**INSTRUCTION:** Reproduce the records verbatim, from their first line through the line that contains "comment-text-body: 秦哥是活菩萨吗 is", with both of those lines included.

START TASK INPUT

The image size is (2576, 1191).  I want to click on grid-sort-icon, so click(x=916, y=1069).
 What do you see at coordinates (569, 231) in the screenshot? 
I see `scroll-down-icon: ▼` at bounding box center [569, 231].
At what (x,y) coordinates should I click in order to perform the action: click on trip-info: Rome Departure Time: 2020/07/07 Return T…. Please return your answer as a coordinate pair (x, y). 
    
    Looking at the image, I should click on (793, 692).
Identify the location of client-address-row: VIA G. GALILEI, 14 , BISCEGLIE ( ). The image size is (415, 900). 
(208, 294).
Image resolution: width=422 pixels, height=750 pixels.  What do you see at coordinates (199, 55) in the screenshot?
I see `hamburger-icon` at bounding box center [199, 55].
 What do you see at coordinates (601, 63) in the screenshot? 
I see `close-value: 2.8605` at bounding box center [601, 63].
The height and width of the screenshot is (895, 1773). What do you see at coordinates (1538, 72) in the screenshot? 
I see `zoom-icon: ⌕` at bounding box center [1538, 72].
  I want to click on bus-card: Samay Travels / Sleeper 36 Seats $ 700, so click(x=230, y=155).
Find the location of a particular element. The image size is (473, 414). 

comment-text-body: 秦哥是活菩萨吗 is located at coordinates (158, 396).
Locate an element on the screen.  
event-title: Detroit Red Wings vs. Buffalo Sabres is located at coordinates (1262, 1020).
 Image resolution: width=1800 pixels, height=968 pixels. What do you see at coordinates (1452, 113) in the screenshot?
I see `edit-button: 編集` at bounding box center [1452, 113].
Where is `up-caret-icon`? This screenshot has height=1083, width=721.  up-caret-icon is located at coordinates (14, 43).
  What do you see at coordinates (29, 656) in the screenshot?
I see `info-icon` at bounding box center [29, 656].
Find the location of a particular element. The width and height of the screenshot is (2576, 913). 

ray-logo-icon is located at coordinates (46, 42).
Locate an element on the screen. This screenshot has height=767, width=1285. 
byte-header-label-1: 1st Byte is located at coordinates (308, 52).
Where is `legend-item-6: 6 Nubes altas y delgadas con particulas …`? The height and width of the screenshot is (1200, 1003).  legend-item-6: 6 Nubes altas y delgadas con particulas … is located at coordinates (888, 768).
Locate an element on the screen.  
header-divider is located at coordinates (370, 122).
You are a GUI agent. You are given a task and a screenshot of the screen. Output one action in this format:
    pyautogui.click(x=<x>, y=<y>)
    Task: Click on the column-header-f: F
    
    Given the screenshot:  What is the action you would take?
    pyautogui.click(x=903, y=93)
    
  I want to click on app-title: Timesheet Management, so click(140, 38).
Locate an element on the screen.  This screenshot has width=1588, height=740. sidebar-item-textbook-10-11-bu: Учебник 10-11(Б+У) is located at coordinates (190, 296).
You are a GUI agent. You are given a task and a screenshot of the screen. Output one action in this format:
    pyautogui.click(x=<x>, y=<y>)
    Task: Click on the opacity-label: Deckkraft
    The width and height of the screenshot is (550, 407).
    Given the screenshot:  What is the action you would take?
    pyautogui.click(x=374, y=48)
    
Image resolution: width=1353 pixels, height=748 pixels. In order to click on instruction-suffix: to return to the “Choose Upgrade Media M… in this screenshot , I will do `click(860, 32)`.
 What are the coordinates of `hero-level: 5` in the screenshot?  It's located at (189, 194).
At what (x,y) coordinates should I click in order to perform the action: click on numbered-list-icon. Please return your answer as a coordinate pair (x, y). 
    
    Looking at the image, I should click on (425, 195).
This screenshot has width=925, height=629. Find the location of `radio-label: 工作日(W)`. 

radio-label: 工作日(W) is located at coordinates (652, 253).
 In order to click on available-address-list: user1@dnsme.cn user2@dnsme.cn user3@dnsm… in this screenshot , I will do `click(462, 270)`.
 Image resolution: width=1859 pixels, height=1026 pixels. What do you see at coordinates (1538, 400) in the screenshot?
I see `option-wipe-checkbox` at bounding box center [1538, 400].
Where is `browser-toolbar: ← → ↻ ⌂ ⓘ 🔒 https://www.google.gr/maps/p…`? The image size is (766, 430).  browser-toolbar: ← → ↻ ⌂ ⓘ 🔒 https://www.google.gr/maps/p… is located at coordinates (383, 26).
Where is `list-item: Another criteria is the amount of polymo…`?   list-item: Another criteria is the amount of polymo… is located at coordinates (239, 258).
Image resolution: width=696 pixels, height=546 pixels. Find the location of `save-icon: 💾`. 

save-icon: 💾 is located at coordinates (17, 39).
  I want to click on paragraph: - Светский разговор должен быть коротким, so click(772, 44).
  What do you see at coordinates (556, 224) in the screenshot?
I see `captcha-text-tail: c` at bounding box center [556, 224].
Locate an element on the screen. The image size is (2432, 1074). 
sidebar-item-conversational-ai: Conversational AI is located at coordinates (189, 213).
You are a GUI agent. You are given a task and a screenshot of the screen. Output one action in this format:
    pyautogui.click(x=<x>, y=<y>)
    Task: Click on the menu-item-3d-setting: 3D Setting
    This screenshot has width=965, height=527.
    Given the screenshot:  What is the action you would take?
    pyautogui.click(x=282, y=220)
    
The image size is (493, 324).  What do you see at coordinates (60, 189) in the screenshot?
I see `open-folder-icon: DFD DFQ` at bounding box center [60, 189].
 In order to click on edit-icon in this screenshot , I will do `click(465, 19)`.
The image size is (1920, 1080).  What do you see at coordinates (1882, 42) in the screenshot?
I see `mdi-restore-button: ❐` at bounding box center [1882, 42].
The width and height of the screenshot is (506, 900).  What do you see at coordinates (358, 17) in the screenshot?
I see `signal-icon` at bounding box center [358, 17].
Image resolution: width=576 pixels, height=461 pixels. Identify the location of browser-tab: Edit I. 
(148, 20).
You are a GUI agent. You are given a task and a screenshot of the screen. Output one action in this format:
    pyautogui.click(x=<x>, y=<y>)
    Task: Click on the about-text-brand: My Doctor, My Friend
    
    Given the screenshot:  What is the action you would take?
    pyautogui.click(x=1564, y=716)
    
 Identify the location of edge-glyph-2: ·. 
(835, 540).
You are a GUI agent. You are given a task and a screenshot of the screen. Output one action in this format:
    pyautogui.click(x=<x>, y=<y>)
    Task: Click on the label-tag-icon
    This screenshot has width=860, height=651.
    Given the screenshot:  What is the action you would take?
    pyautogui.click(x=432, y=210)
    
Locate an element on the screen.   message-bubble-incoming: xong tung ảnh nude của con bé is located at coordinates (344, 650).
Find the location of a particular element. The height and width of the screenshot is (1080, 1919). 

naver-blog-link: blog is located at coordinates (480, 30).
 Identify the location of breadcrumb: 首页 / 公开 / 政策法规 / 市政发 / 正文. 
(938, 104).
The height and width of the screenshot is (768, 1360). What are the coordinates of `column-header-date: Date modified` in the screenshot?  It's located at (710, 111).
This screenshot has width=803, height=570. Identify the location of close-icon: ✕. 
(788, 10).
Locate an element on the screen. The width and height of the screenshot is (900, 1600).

END TASK INPUT

**SOLUTION TO THE EXERCISE:**
The image size is (2576, 1191).  I want to click on grid-sort-icon, so click(x=916, y=1069).
 What do you see at coordinates (569, 231) in the screenshot? 
I see `scroll-down-icon: ▼` at bounding box center [569, 231].
At what (x,y) coordinates should I click in order to perform the action: click on trip-info: Rome Departure Time: 2020/07/07 Return T…. Please return your answer as a coordinate pair (x, y). 
    
    Looking at the image, I should click on (793, 692).
Identify the location of client-address-row: VIA G. GALILEI, 14 , BISCEGLIE ( ). The image size is (415, 900). 
(208, 294).
Image resolution: width=422 pixels, height=750 pixels.  What do you see at coordinates (199, 55) in the screenshot?
I see `hamburger-icon` at bounding box center [199, 55].
 What do you see at coordinates (601, 63) in the screenshot? 
I see `close-value: 2.8605` at bounding box center [601, 63].
The height and width of the screenshot is (895, 1773). What do you see at coordinates (1538, 72) in the screenshot? 
I see `zoom-icon: ⌕` at bounding box center [1538, 72].
  I want to click on bus-card: Samay Travels / Sleeper 36 Seats $ 700, so click(x=230, y=155).
Find the location of a particular element. The image size is (473, 414). 

comment-text-body: 秦哥是活菩萨吗 is located at coordinates (158, 396).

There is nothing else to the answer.